Le licenciement arbitraire retoqué par la justice ! L'employeur devra prouver le motif valable de licenciement

Un salarié, licencié de l'usine où il travaillait depuis sept ans en raison de « changements dans les conditions de travail et d'une absence de besoin dans l'organisation de l'entreprise », a porté l'affaire devant les tribunaux. La Cour d'appel régionale, qui a mis un terme à ce litige ayant duré des années, a statué qu'un salarié ne pouvait être licencié sur la base de motifs abstraits et que l'employeur devait prouver le motif valable du licenciement.

İHA

Un salarié travaillant comme analyste de contrôle a été licencié pendant la période de pandémie en raison de changements dans les conditions de travail.
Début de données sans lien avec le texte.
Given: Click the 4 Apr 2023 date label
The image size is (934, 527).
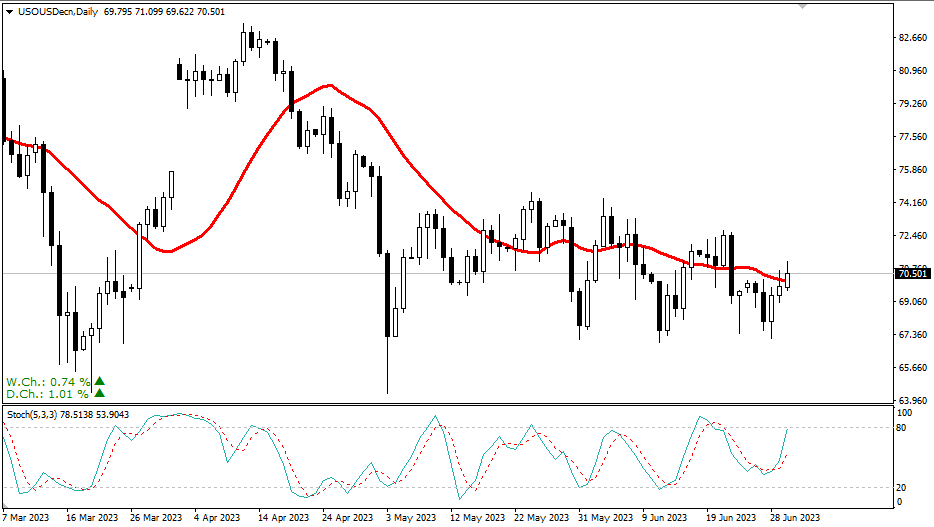Looking at the screenshot, I should (x=217, y=518).
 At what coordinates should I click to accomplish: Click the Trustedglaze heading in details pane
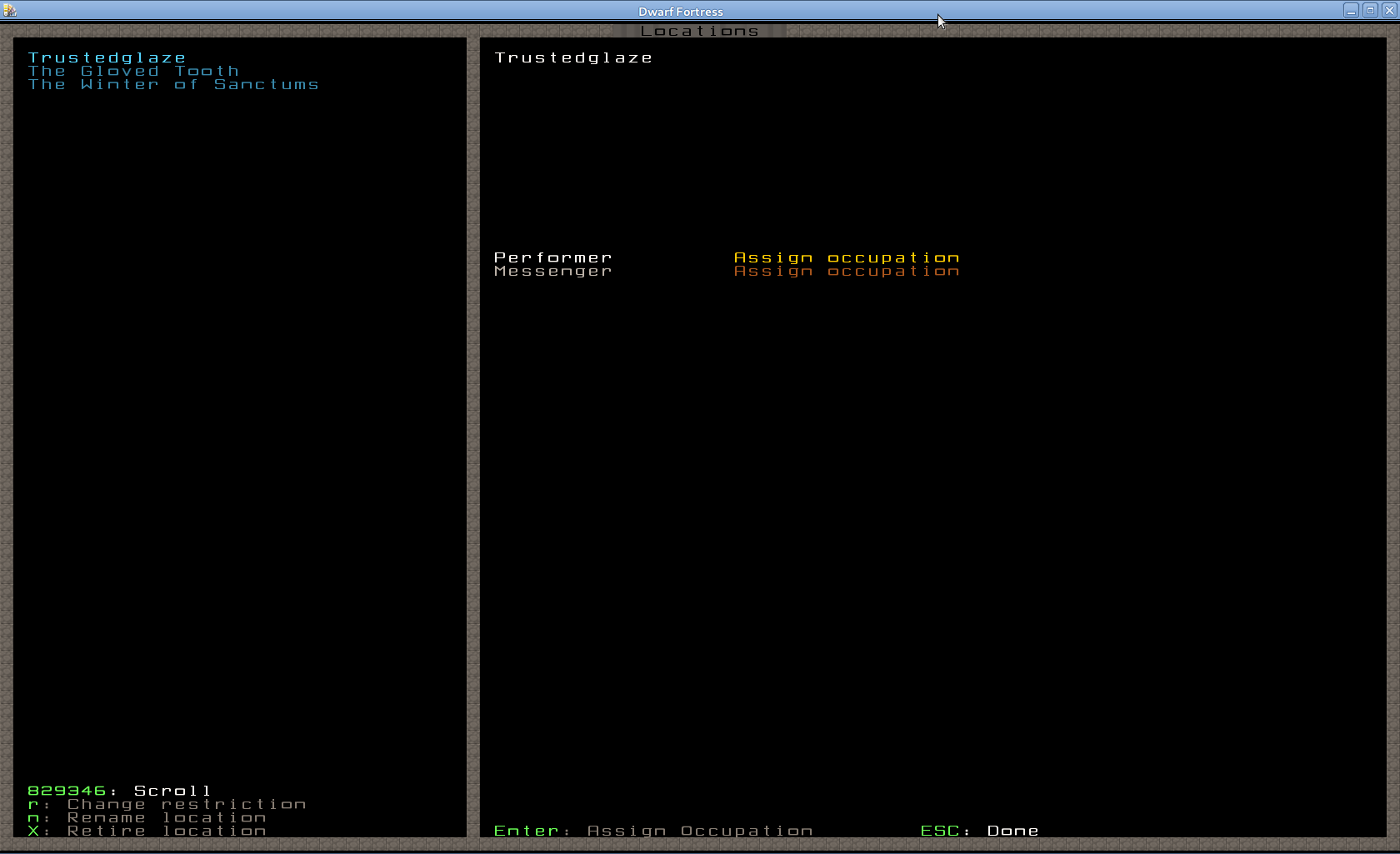(573, 57)
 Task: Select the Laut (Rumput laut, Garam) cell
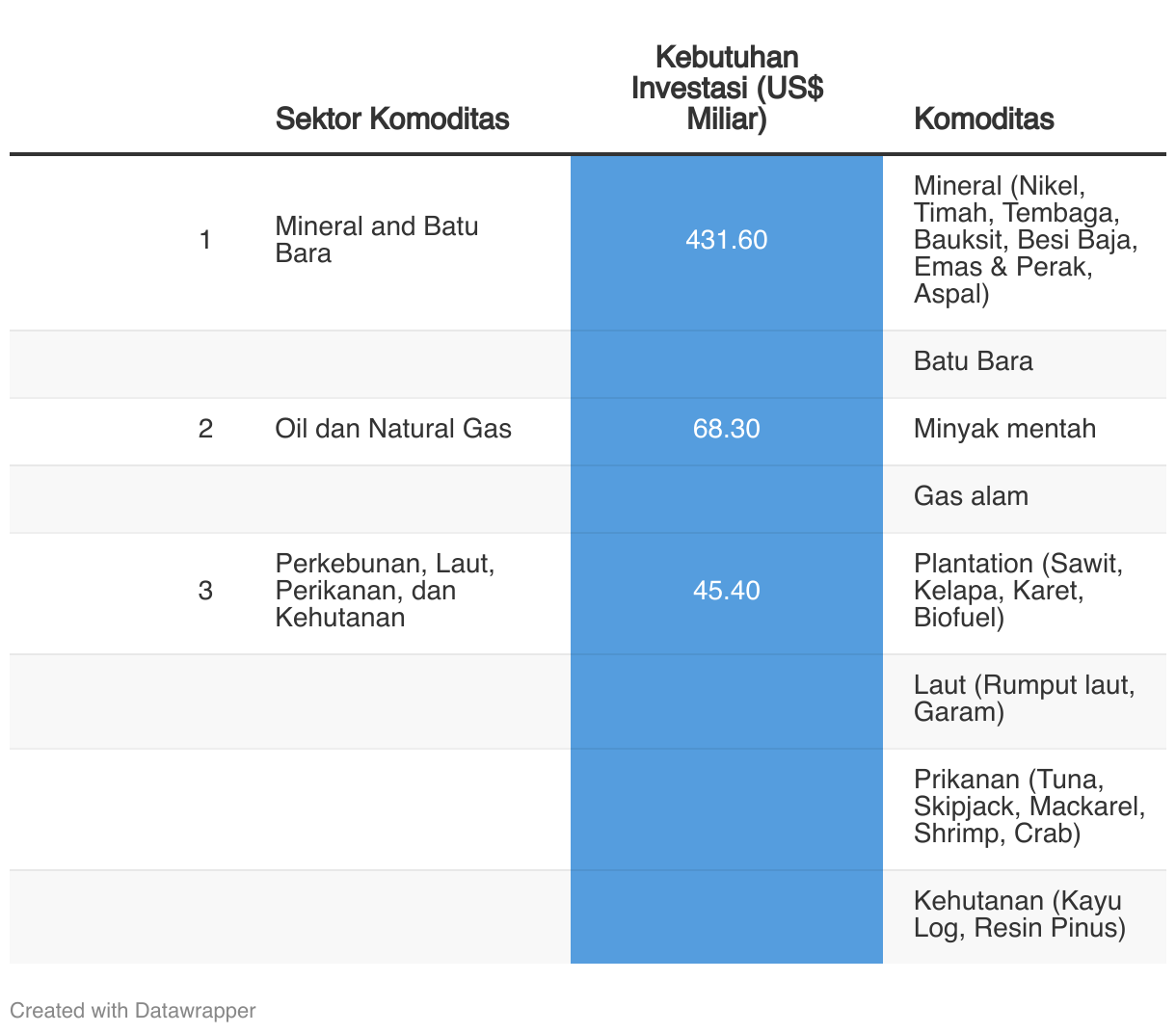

Ayant frappé à la porte du tribunal du travail, le salarié lésé a affirmé avoir été mis à la porte par l'employeur dès la levée de l'interdiction de licenciement. Il a soutenu n'avoir reçu aucun document officiel, que le responsable des ressources humaines lui avait envoyé une capture d'écran d'une notification notariale via WhatsApp, que le licenciement n'était pas conforme à la procédure et, pour toutes ces raisons, a demandé que le licenciement soit déclaré invalide et que sa réintégration soit ordonnée.

L'avocat de l'entreprise défenderesse a, quant à lui, rappelé que le plaignant avait été placé en congé sans solde en raison de la pandémie et que cette situation lui avait été notifiée.
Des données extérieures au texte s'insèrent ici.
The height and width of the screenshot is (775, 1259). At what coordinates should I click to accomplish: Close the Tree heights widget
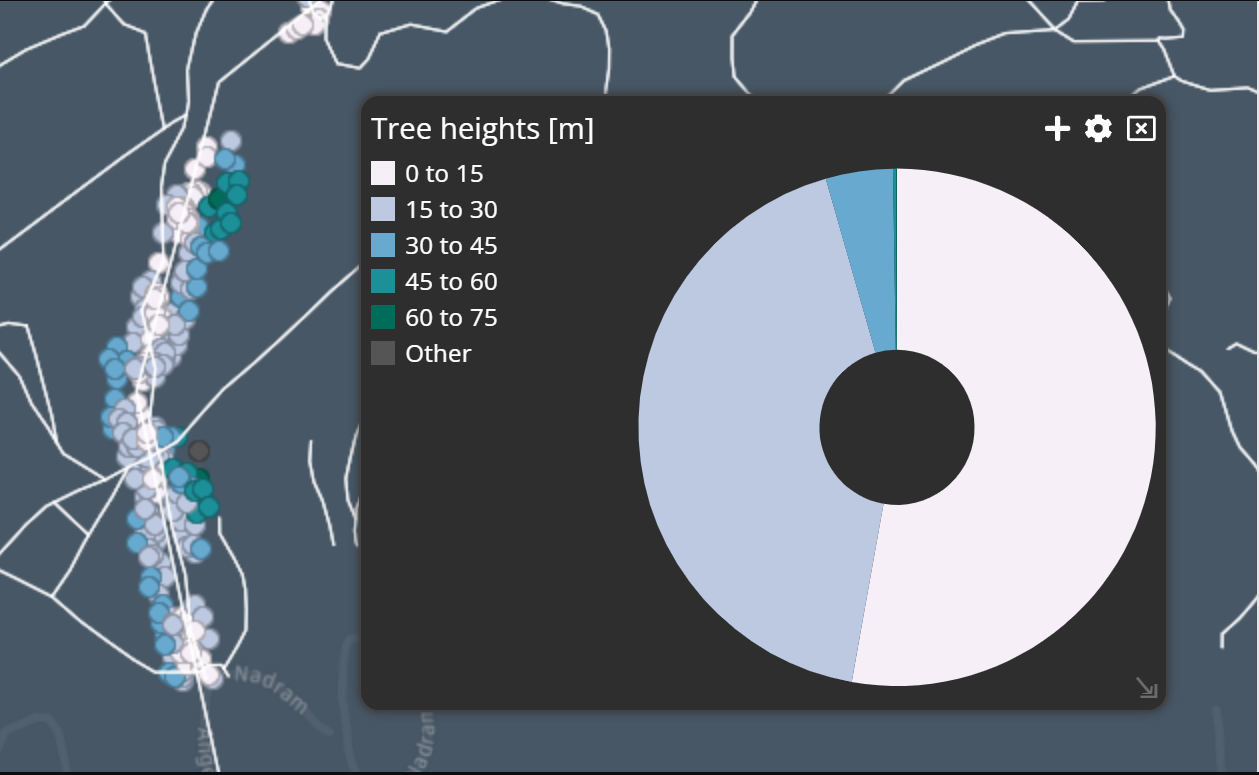click(x=1139, y=128)
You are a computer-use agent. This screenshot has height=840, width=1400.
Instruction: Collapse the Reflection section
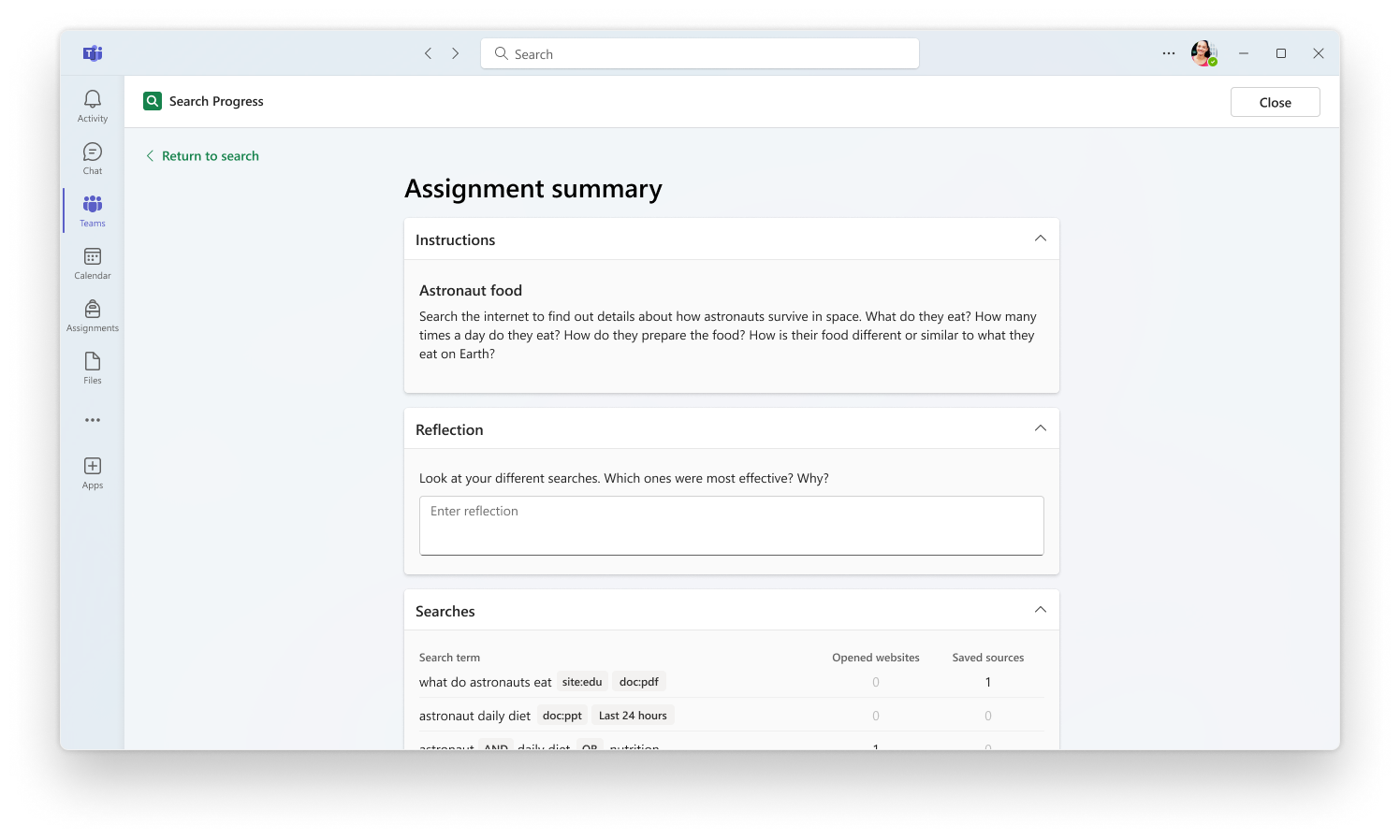[x=1040, y=427]
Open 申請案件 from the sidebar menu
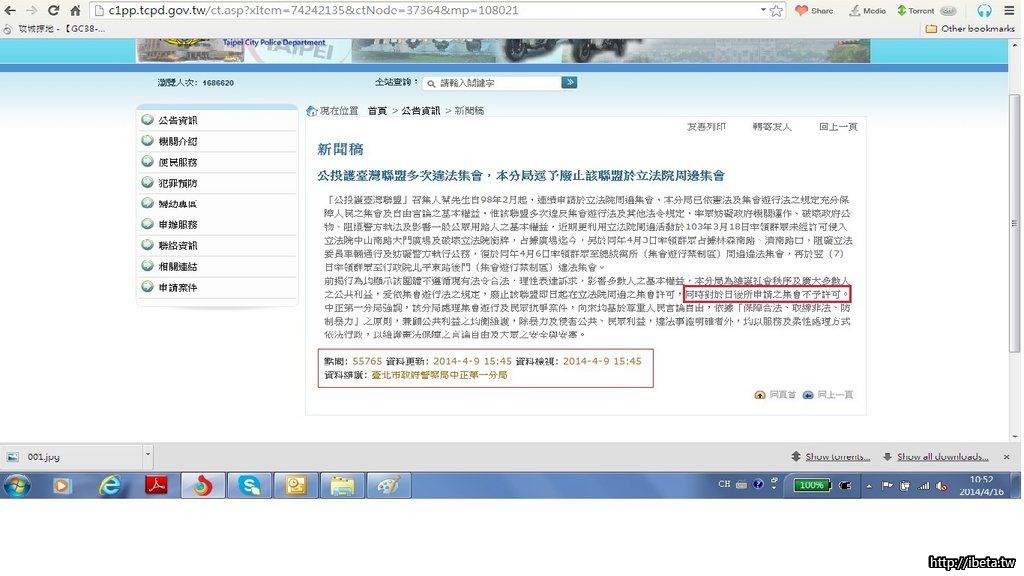The width and height of the screenshot is (1024, 576). [177, 288]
Il a soutenu que le contrat avait été rompu en raison de « changements dans les conditions de travail et d'une absence de besoin dans l'organisation de l'entreprise », et que le salarié avait été licencié à la fin de l'interdiction de licenciement car son travail n'était plus nécessaire. Affirmant que les allégations du plaignant ne reflétaient pas la réalité, il a demandé le rejet de la plainte. Le tribunal a fait droit à la demande. L'avocat de la défense a fait appel de la décision. La chambre civile de la Cour d'appel régionale (BAM) a rendu une décision qui fait jurisprudence. 
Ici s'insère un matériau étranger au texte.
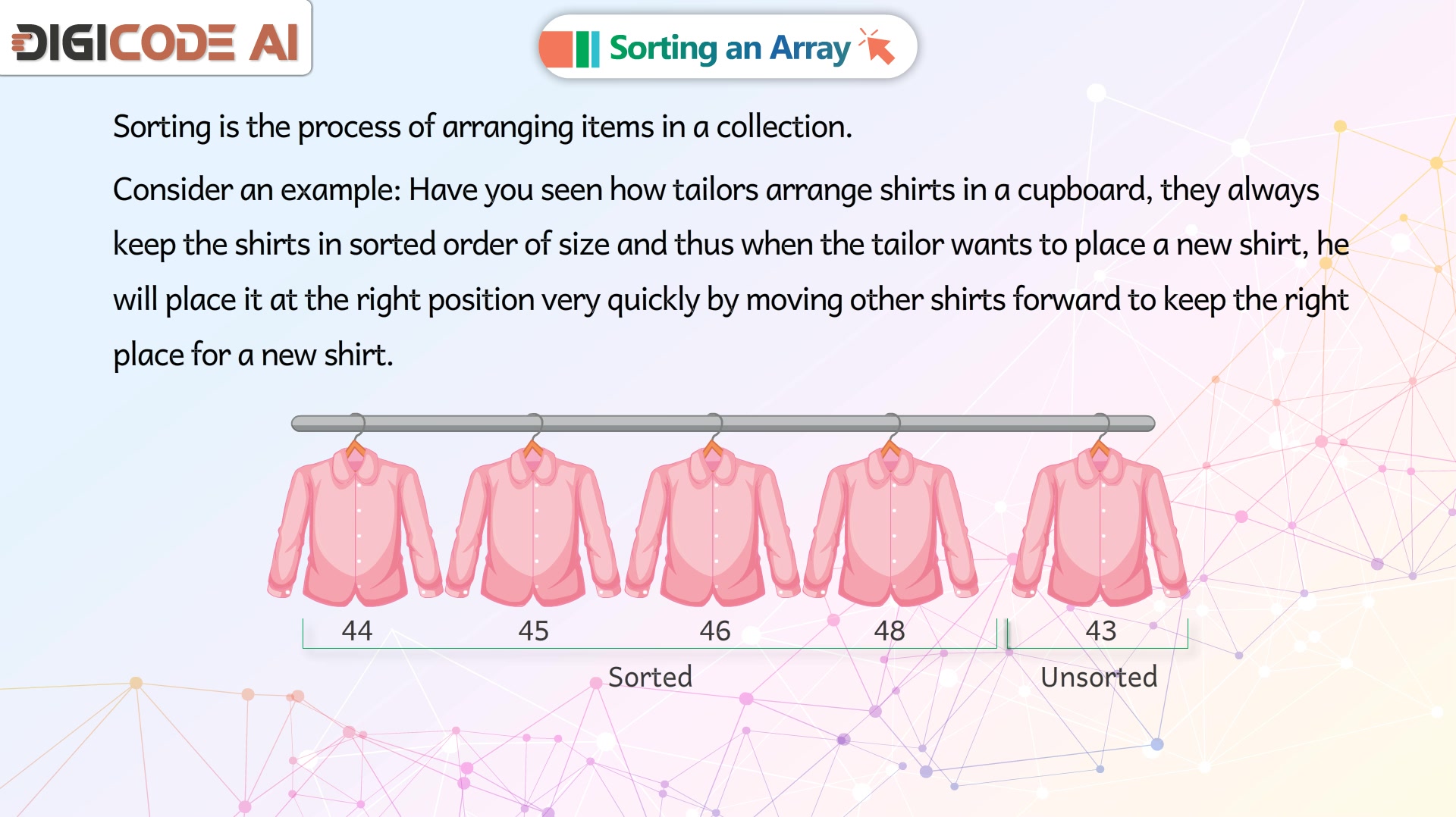Click the Sorting an Array title
The height and width of the screenshot is (817, 1456).
pyautogui.click(x=730, y=49)
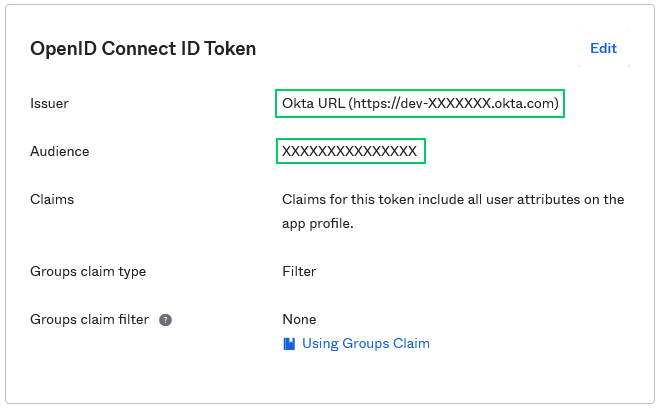This screenshot has width=664, height=411.
Task: Click the Groups claim type label
Action: point(88,271)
La décision souligne que les patrons ne peuvent pas licencier du personnel sur la base de motifs abstraits et arbitraires.

La décision stipule ce qui suit :

"Il ressort de l'examen du dossier que l'employeur défendeur, qui porte la charge de la preuve, n'a pas pu étayer par des documents les points soulevés dans sa requête d'appel. Il est lié par le motif de licenciement indiqué dans la notification de rupture, à savoir les changements dans les conditions de travail et l'absence de besoin dans l'organisation, mais la partie défenderesse n'a présenté aucune preuve qu'une telle décision de gestion ait été prise au sein de l'entreprise, ni qu'une étude sur les effectifs normatifs ait été réalisée. Il est évident qu'elle n'a pas présenté légalement sa décision opérationnelle et qu'elle n'a pas pu prouver que cette décision était exempte d'arbitraire, cohérente, tenant compte des critères de sélection sociale et conforme au principe selon lequel le licenciement doit être l'ultime recours. Estimant que la décision du tribunal de première instance reposait sur une évaluation objective et contenait des motifs juridiques suffisants pour répondre aux arguments d'appel, il a été décidé de rejeter l'appel sur le fond."